Due to its limited release and therefore, no promotion, the song was not a huge commercial success, but it did well enough to promote its parent album Kylie from which it was released. "It's No Secret" debuted at number 47 on the New Zealand Singles Chart, where it only peaked for a sole week. In February 1989, the song climbed to number 37 on the US Billboard Hot 100, managing to peak inside the Top 40. In total, the song spent a total of thirteen weeks in the Hot 100, making the song one of Kylie's longest-running singles on the chart.
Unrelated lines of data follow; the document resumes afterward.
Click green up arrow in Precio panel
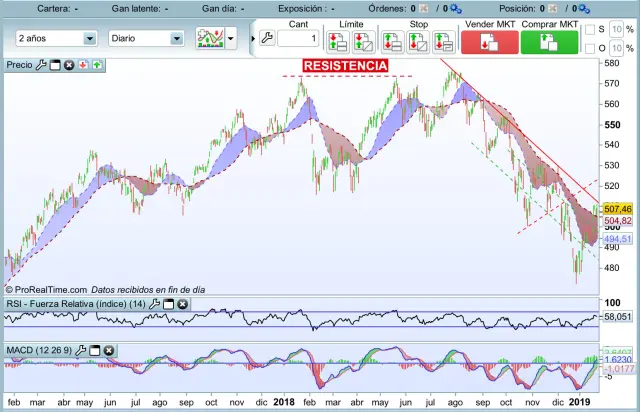The width and height of the screenshot is (640, 412). click(97, 65)
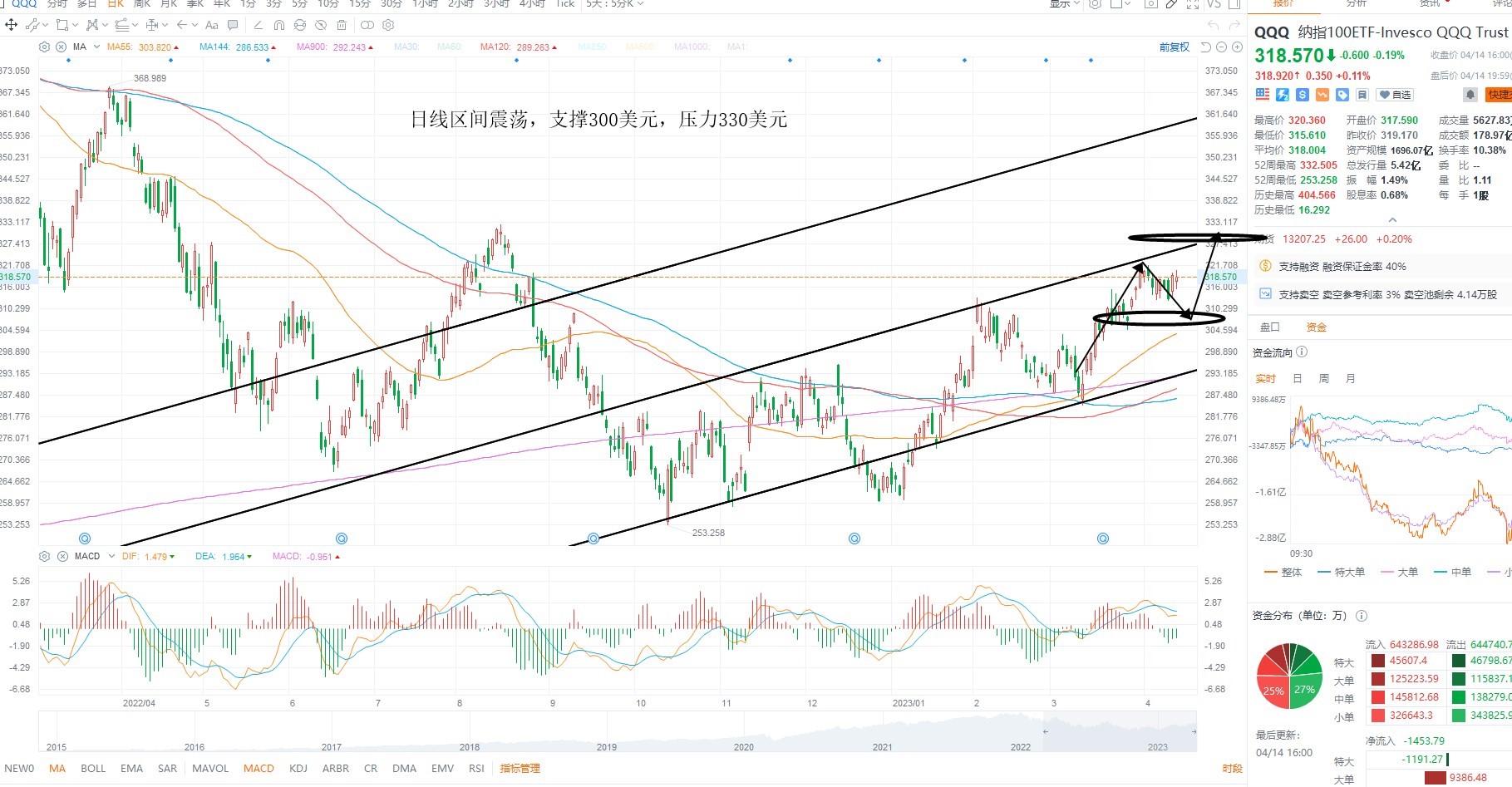Click the price alert bell icon

pyautogui.click(x=1470, y=95)
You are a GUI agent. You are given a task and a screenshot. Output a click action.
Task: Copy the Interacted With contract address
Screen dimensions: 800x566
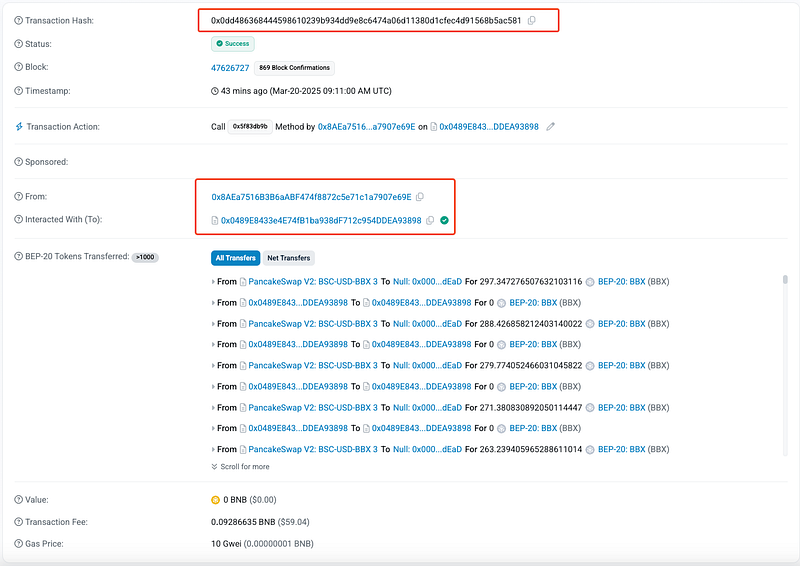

An accompanying music video was shot for the single in Port Douglas, Australia. It features a vague storyline with Minogue having an argument with her boyfriend because he keeps taking money from her and she eventually finds out he's also interested in another girl. She walks around reflecting on her unhappy relationship until she eventually finishes with him. The final scene is of Minogue walking blissfully down a train track, a single woman once again. The video to "It's No Secret" opens Minogue's second official video collection, Kylie: The Videos 2, which was released in the UK and Australia in November 1989 and was a big seller. Minogue promoted "It's No Secret", performing it on Live at the Hippodrome, a UK television show, and in a rare all-live with band US appearance on The Arsenio Hall Show and Club MTV.

==Chart performance==
"It's No Secret" debuted at number 47 on the New Zealand Singles Chart, where it peaked for one week, which is Minogue's worst performing single in New Zealand. In December 1988, the song debuted at number 90 on the U.S. Billboard Hot 100, managing to peak at number 37 in February 1989. In total, the song spent a total of thirteen weeks in the Hot 100, making the song one of Minogue's longest-spanning single on the chart itself.

==Critical reception==
In 2023, Robert Moran of Australian daily tabloid newspaper The Sydney Morning Herald ranked the song as Minogue's 171st song (out of 183), deeming that "[Minogue]'s yelling rather than singing (over the highest-pitched funk guitar you've ever heard)".

==Music video==
The clip was shot in Port Douglas, Queensland. It starts with Kylie behind the counter of a diner, her boyfriend asking for money, she later sees him with another girl and walks out. Next she alights off a train and she is seen walking down a train track amongst the cane fields in a strapless top and jeans, arriving at a beach house, singing to a photo of her ex-boyfriend, sitting beside a waterfall, arriving poolside in a dress at Mirage resort Port Douglas and lastly on the beach.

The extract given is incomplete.